# [What you will do]
Using the listing below, print exactly everything from the line with "Given: Click the small file icon in title bar" down to the line with "469x578 pixels.", both included, and nothing more.

━━━━━ Input data

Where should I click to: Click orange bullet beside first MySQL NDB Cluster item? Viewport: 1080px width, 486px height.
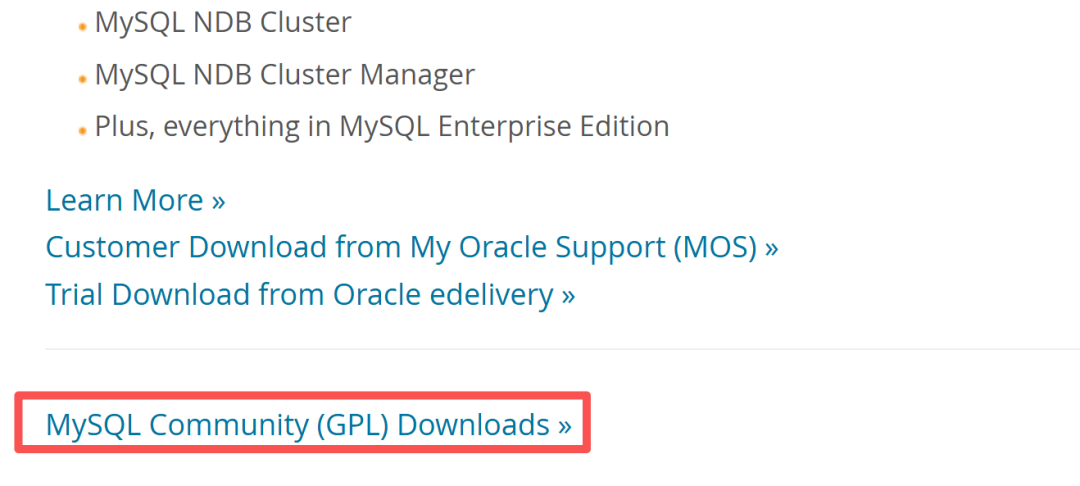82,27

━━━━━━━━━━
━━━━━ Input data

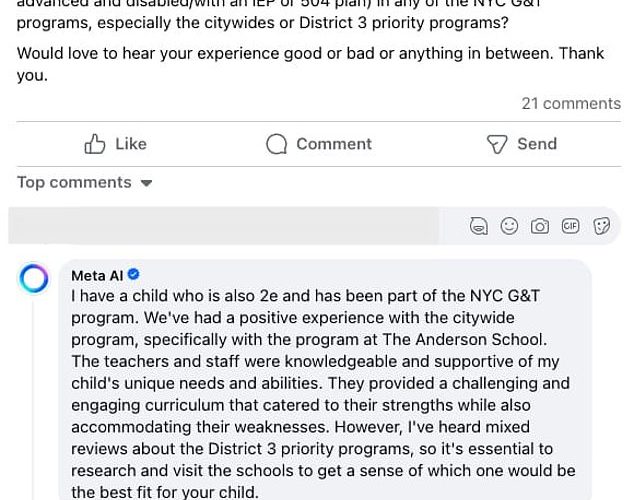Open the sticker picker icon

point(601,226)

━━━━━━━━━━
━━━━━ Input data

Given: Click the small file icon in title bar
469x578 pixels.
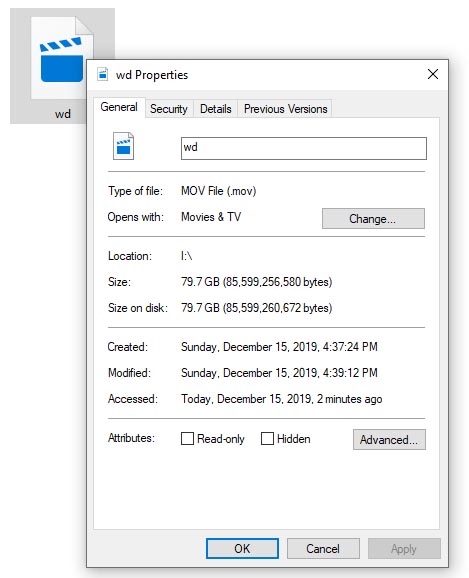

━━━━━━━━━━

# [Task solution]
Given: Click the small file icon in title bar
469x578 pixels.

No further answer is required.